* **Problem description**
Reproduce word for word every line from the start of the items down to and including the line that contains "pyautogui.click(x=894, y=447)".
........
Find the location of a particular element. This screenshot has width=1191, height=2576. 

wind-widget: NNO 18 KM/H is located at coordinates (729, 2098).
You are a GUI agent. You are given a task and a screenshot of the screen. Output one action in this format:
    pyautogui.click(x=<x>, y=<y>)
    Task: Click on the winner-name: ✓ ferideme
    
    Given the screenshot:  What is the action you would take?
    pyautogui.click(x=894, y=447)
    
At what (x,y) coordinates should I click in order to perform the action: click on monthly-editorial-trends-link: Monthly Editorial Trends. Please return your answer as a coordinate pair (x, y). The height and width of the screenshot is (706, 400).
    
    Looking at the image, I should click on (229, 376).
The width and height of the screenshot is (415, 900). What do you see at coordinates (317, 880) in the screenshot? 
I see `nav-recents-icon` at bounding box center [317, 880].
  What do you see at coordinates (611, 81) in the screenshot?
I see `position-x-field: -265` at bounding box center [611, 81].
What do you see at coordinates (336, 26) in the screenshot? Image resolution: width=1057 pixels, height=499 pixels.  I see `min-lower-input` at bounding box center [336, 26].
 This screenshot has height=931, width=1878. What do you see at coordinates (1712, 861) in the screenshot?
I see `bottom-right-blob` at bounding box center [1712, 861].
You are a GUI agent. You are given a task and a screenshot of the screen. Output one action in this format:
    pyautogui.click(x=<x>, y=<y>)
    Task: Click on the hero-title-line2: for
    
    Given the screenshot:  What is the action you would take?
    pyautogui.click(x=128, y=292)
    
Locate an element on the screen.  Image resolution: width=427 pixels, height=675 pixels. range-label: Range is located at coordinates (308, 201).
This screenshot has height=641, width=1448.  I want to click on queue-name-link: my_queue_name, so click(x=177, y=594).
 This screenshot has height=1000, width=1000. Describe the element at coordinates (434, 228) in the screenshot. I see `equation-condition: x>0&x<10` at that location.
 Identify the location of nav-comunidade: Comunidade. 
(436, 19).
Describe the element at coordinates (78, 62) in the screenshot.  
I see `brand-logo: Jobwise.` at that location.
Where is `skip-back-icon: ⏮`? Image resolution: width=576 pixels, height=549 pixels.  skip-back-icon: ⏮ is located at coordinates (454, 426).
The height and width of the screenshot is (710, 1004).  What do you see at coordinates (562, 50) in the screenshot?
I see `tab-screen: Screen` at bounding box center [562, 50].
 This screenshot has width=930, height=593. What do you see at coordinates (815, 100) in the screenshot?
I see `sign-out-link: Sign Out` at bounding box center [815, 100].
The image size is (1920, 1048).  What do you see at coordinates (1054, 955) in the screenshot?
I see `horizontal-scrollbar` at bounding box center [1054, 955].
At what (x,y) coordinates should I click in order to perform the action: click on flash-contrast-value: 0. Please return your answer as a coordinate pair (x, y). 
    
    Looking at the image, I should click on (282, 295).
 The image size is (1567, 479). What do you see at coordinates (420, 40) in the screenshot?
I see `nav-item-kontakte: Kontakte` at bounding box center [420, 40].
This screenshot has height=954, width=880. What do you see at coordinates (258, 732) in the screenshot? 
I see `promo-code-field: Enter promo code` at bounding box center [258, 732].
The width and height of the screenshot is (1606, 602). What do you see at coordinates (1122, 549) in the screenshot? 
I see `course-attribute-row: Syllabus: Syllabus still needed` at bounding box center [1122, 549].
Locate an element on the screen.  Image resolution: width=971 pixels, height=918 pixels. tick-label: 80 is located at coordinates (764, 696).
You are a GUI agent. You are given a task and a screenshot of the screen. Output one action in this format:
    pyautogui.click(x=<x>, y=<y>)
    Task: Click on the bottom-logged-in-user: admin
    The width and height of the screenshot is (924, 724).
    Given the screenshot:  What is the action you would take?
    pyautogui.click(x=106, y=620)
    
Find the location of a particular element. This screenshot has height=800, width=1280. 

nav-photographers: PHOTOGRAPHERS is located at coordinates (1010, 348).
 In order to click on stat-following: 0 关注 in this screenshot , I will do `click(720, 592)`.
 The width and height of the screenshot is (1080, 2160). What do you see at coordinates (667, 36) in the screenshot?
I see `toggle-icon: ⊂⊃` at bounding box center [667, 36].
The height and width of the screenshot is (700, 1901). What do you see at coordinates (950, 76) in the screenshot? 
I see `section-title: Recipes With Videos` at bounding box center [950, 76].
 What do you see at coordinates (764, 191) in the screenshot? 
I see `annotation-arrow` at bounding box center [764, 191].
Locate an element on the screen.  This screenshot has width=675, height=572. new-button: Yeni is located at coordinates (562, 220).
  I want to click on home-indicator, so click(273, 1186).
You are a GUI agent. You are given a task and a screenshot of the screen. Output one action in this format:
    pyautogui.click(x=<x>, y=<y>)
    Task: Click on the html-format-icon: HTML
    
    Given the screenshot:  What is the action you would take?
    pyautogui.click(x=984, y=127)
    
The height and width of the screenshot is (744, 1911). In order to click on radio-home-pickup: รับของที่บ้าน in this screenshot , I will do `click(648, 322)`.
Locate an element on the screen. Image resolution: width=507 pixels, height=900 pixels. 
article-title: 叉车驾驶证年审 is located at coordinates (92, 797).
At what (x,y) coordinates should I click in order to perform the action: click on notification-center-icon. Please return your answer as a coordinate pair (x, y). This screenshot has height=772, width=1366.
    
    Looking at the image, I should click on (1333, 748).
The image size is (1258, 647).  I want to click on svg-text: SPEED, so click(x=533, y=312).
........
* **Task solution**
Find the location of a particular element. This screenshot has width=1191, height=2576. 

wind-widget: NNO 18 KM/H is located at coordinates (729, 2098).
You are a GUI agent. You are given a task and a screenshot of the screen. Output one action in this format:
    pyautogui.click(x=<x>, y=<y>)
    Task: Click on the winner-name: ✓ ferideme
    
    Given the screenshot:  What is the action you would take?
    pyautogui.click(x=894, y=447)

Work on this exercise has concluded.